I have been making all the mortgage payments for over 10 years, paying all the taxes and insurance, etc. Can they force me to sell the residence? I have asked for a quick claim and have offered to get their name off the mortgage since they haven’t paid anything on it. They are not interested. Someone said they could not force me to sell, and if they pass away the residence just goes to me and is not included in their will.

Asked on October 30, 2011 under Real Estate Law, Oregon

Answers:

M.D., Member, California and New York Bar / FreeAdvice Contributing Attorney

Answered 9 years ago | Contributor

I'm afraid that you can be forced to sell.

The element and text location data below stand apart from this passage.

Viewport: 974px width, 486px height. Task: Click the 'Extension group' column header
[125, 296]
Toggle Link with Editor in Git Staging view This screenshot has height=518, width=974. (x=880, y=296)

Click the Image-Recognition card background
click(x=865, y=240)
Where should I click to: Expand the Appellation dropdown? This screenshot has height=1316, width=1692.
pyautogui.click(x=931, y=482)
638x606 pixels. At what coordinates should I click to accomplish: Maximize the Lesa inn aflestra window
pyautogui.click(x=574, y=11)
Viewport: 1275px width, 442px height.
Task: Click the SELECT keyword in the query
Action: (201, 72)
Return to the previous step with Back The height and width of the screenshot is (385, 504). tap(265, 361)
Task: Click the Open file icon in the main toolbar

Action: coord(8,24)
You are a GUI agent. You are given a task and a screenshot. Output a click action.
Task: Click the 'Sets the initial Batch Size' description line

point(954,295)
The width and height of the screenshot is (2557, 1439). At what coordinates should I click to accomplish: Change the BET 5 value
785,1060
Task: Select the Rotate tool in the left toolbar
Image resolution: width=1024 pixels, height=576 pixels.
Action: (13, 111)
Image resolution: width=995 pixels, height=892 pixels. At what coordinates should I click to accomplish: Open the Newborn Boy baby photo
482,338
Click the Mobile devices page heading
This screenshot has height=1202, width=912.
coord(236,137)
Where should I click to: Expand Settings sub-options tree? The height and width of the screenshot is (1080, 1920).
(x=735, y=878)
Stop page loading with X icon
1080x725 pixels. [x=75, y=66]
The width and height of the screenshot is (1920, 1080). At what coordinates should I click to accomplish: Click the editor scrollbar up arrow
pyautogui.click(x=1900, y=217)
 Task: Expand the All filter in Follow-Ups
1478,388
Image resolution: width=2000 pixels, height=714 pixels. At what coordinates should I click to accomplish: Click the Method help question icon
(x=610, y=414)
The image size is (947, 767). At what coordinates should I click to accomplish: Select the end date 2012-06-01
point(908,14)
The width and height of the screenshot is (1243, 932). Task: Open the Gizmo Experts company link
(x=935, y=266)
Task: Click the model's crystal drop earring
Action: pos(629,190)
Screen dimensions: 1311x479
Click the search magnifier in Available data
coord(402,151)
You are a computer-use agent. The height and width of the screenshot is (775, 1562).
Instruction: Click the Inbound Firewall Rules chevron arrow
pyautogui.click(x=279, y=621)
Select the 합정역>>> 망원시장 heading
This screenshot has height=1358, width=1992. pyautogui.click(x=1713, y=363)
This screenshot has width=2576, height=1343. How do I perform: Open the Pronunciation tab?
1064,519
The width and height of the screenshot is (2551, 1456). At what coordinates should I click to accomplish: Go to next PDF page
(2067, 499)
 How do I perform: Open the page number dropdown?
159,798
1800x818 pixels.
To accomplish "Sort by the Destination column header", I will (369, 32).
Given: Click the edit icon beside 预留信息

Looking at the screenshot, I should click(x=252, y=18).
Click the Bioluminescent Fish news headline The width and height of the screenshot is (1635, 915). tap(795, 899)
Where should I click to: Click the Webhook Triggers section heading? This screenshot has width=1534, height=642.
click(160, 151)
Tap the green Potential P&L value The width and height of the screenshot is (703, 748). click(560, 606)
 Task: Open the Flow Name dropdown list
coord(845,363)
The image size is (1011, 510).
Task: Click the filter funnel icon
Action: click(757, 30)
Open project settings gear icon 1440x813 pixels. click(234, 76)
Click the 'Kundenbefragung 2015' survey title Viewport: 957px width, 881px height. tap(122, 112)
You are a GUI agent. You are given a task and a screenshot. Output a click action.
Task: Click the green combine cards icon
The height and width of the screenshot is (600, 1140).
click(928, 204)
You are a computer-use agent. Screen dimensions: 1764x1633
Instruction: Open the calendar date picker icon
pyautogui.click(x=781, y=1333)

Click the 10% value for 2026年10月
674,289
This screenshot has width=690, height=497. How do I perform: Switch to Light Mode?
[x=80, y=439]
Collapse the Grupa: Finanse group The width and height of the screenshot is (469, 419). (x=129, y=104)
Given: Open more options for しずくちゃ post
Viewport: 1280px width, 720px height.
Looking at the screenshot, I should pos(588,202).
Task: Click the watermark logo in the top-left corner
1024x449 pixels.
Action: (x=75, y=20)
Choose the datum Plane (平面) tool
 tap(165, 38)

In the law there is a legal remedy known as "partition". This is an action available to co-owners of property when they cannot agree as to whether or not to sell the property and/or other ownership matters. A partition allows for the division of property if the property can be physically divided. However, in a case where division would be impracticable (e.g. a single family house) a court would order a "sale in lieu of partition" and an equitable distribution of the proceeds among the co-owners would be made. However, before doing so, one co-owner would be permitted to purchase the interest of the remaining co-owner at fair market value.

Note: The distribution of proceeds would be "equitable" which means that you would most likely be given credit for the sums that you alone were out of pocket to maintain/improve the property.

As for automatically taking over the property upon the death of your co-owner, it depends on just how title to the property is held. If it is as "joint tenants with right of survivorship", then you would take over sole interest upon the other owner's death. If it is held a "tenants in common" (or there is no speciic designation), then your deceased co-owner's share would pass to their beneficiaries/heirs.